Annemarie Davidson Jewel Bookends
Annemarie Davidson Jewel Bookends
Designer: Annemarie Davidson (1920 – 2012)
Item: Enamel Jewel Bookends
Manufactured by: Annemarie Davidson and Blaine Rath
Country of origin: United States
Year made: Circa 1960s
Materials: Copper, enamel, glass inset into Mahogany wood blocks, cork bottoms.
Dimensions: Each are 7” x 4 ½” x 2 ¾”
Condition: Excellent. The enamel plaques are flawless. The wood has a few scratches and small dents as shown. The cork bottoms have some small bulges where the cork expanded likely by exposure to some moisture.
Description: Here is a beautiful pair of very heavy bookends by Annemarie Davidson in thick Mahogany blocks fabricated by the artist Blaine Rath with heavy enameled copper plaques by Davidson inlaid into the wood. The decoration on the enamel work is Davidson’s most highly regarded and collected Jewels design where she used glass and thick enamel to achieve a rich irradiance, glow and three-dimensional surface on the enamel. This design is similar to a couple others we have seen with psychedelic orbs and ray bursts. These abstracted Jewels designs are considered her most highly acclaimed and accomplished art works. Each bookend is signed on the bottom with her cypher initials as shown. Each weighs about 4 pounds so they do hold up books.

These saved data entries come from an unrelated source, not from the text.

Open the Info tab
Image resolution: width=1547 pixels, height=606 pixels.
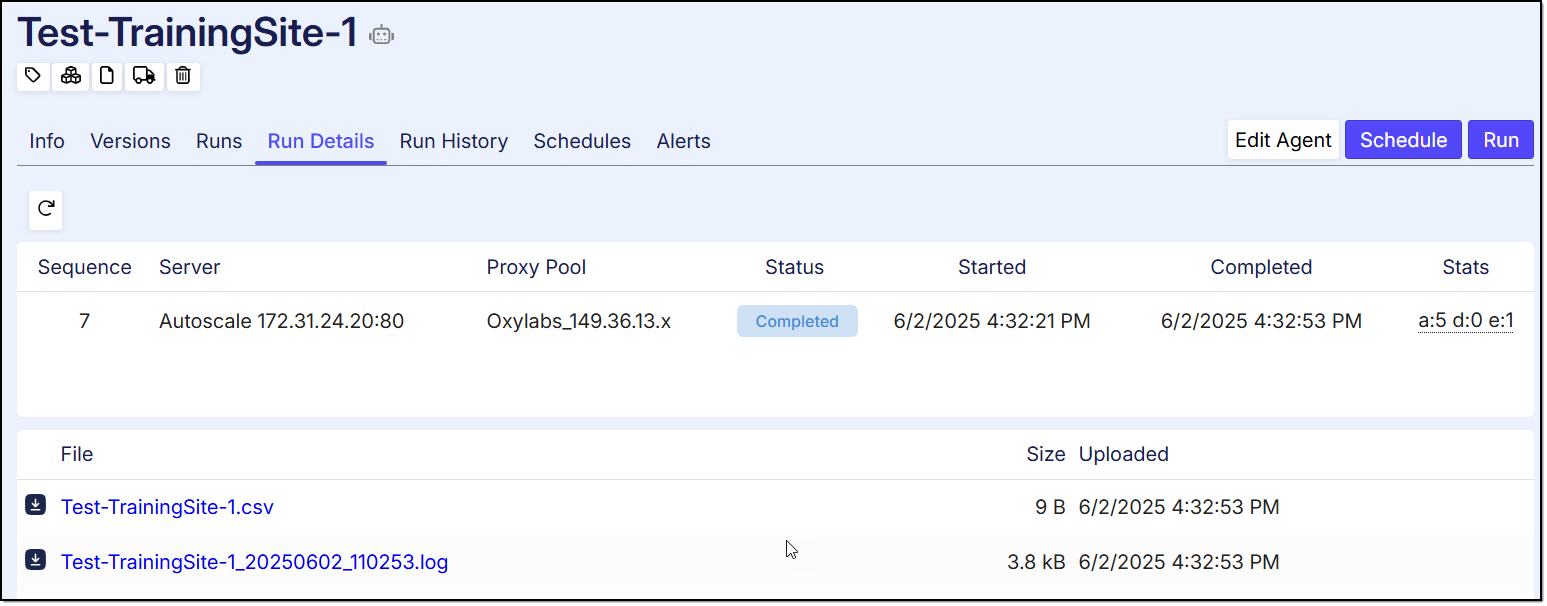tap(47, 141)
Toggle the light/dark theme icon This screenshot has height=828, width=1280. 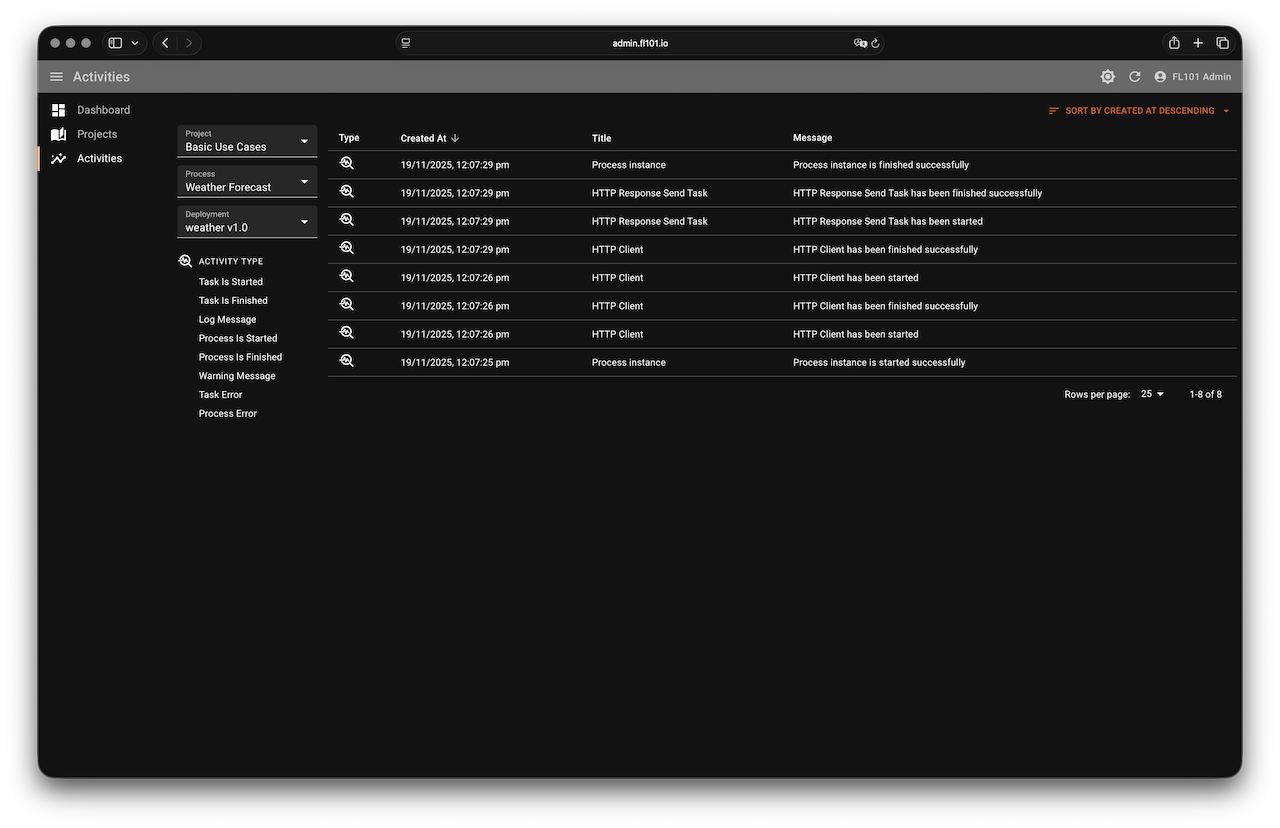1107,77
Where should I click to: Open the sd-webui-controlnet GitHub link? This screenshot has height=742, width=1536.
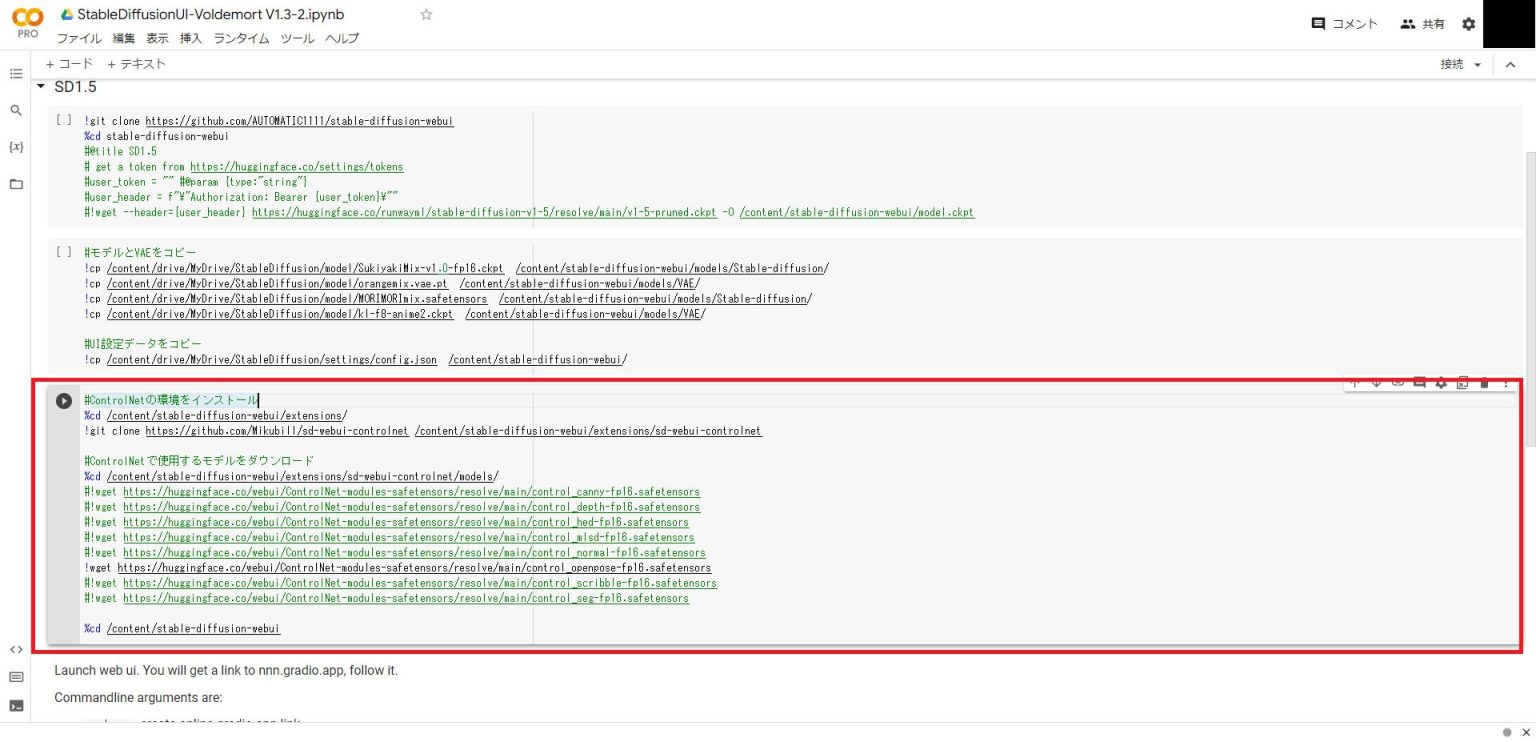[x=276, y=431]
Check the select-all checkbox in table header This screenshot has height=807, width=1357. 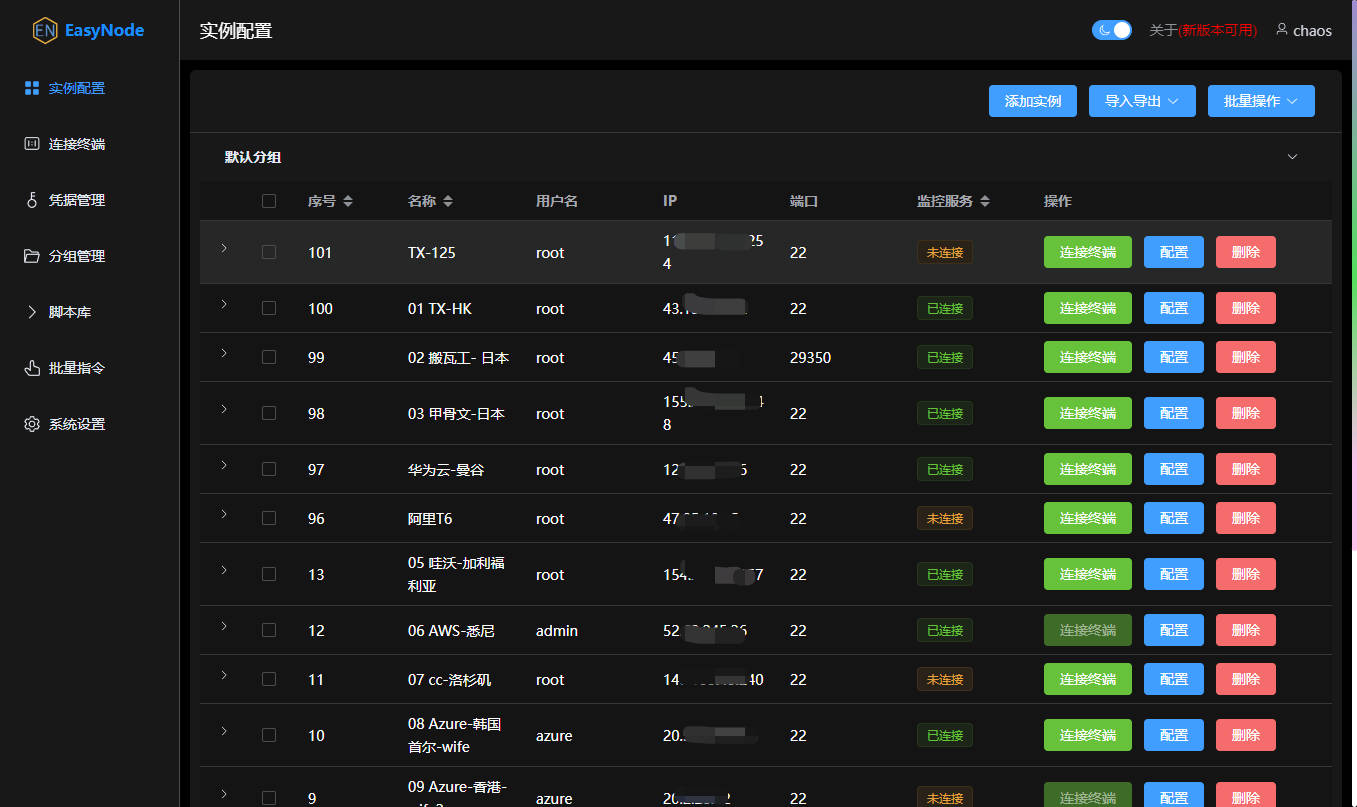[x=269, y=201]
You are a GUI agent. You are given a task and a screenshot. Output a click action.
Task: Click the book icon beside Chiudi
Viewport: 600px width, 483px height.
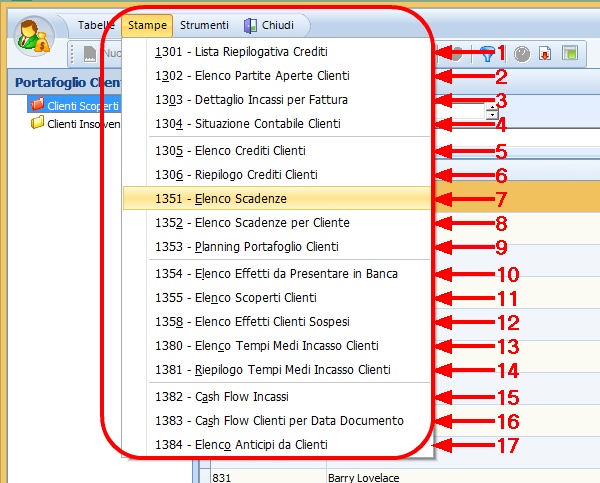(249, 25)
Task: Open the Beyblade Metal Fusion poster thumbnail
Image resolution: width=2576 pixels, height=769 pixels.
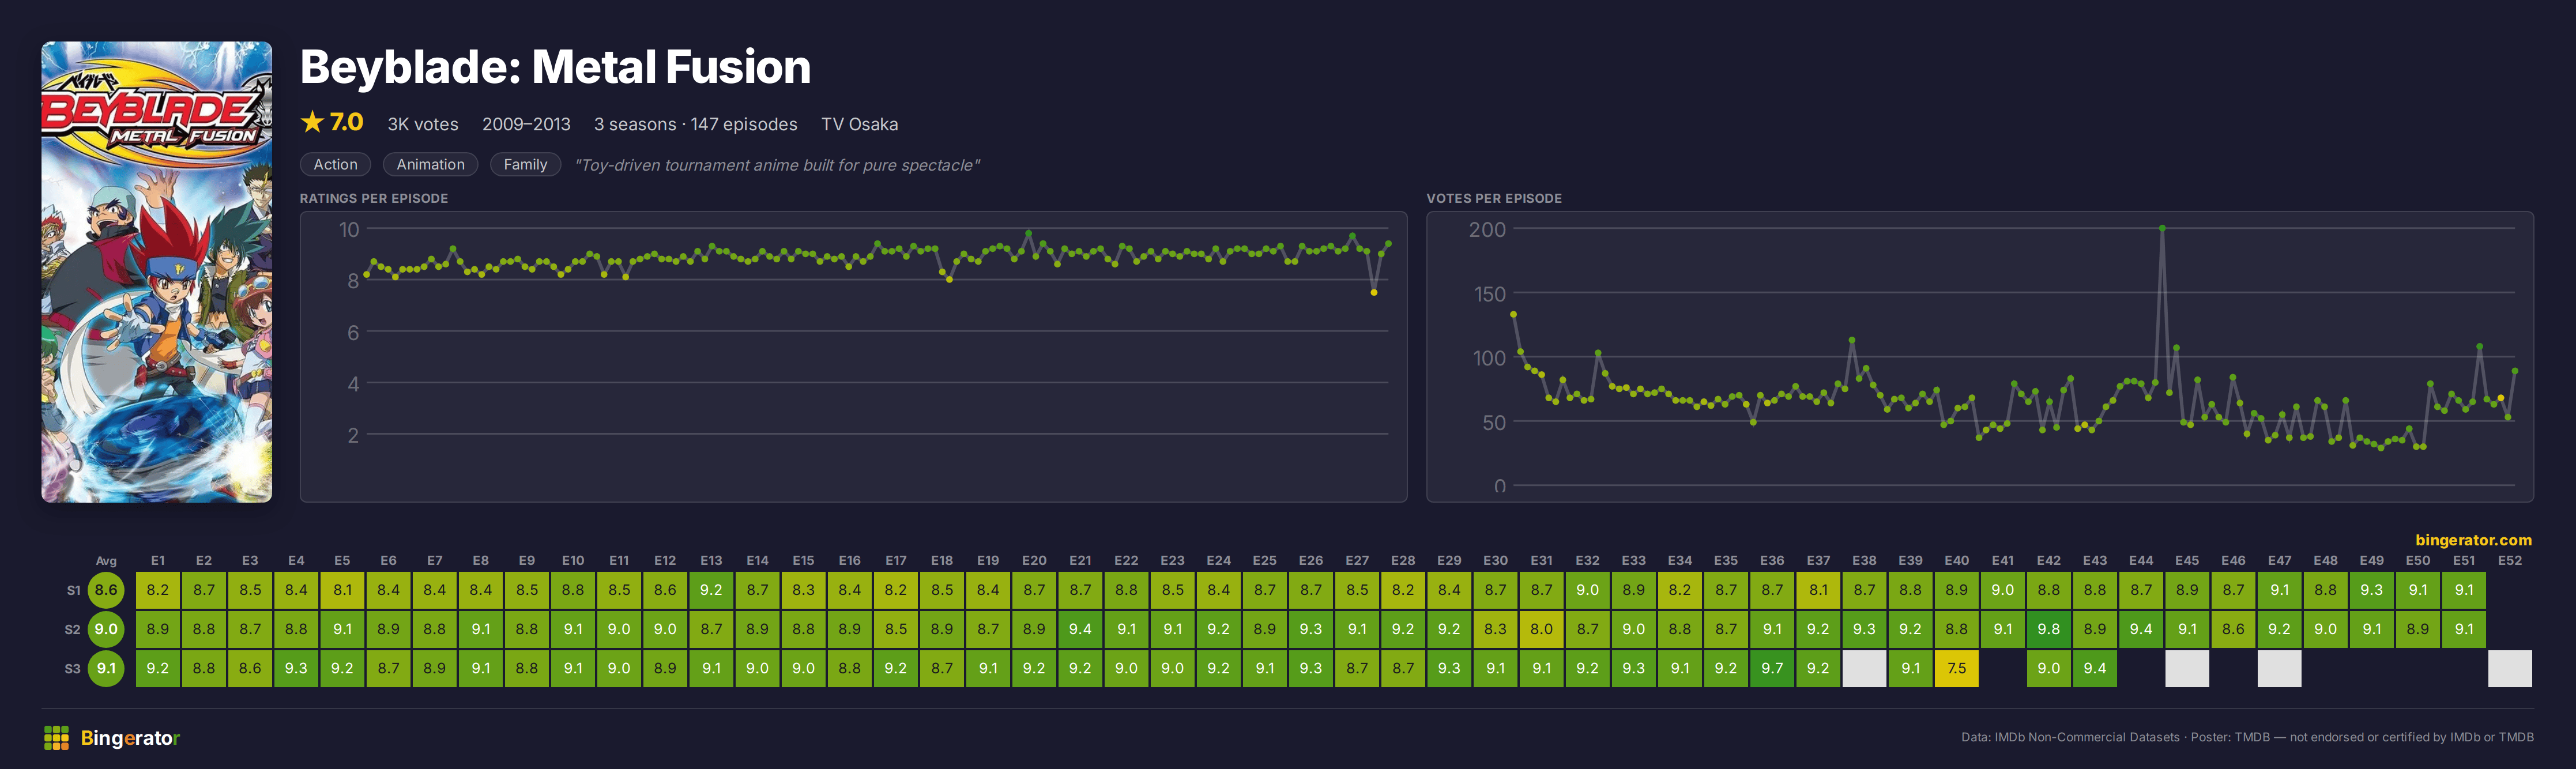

Davidson appears to have earned a living making decorative enamel plates and dishes with designs of animals, birds, flowers, clowns, landscapes, and other objective imagery drawn from the real world. We have even seen them with pictures of golf courses. These were made for the commercial market in great numbers and are ubiquitous, inexpensive, and are easily found in secondhand and thrift stores. However, the Jewels works were her “fine art” and demonstrate a true artistic talent that is becoming quite sought after. The Jewels works are also a great accompaniment to midcentury modern designed furniture and interiors. Davidson’s desk accessories (i.e. lidded boxes, pen holders, blotters, bookends, etc.) were a collaboration with the noted woodworking artist Blaine Rath starting in 1959 and are much harder to find, because not that many were produced. The Jewels bookends are scarce.
Davidson was born in Berlin in 1920 and came to the US in 1936. She studied at New York University and later at Columbia University. Davidson moved to southern California with her husband in 1946, and lived and worked in the Los Angeles area until her death in 2012. She studied enameling with the prominent enamel pioneer Doris Hall in the 1950s. Her early abstract work is her most highly regarded, and was exhibited at California Design in 1960 and the Pasadena Art Museum in 1961, 1962 and 1965. She was listed in Craftsmen of the Southwest in 1965 which only listed eight enamelists in total including Fred Ball, Margaret Montgomery Barlow, Nik Krevitsky, June Schwarcz, Kay Whitcomb, and Elllamarie and Jackson Woolley. Davidson frequently used pieces of glass of varying sizes to create irregular organic shapes which she called “jewels.” These raised forms appear to float on the liquid surface of the vessel or plaque. On many of her abstract compositions she also used a sgraffito technique, incising straight lines with the sharp point of a dart. These hand-drawn lines, which fan out from a central focal point, present a linear counterpoint to the more fluid, organic and sculptural form of the jewels.
Davidson’s works were exhibited and purchased in during her lifetime by the Pasadena Art Museum, Long Beach Museum of Art, Mobile Museum of Art and the Cleveland Museum of Art. We have several of her plates on offer here and a large holding of her work in stock.
References: Nelson, Harold; Jazzar, Bernard, Painting with Fire: Masters of Enameling in America, 1930-1980. Long Beach Museum of Art, California (2006); Rosenberg, Alan, Alluring Enamel. Modernism Magazine: (Spring 2003) pgs 68–72; Jazzar, Bernard N and Nelson, Harold B. The Enamels of Annemarie Davidson, Glass on Metal, The Enamellist’s Magazine, Volume 27 Number 5 December 2008, pgs 98-100; periodical California Design: 6 in 1960.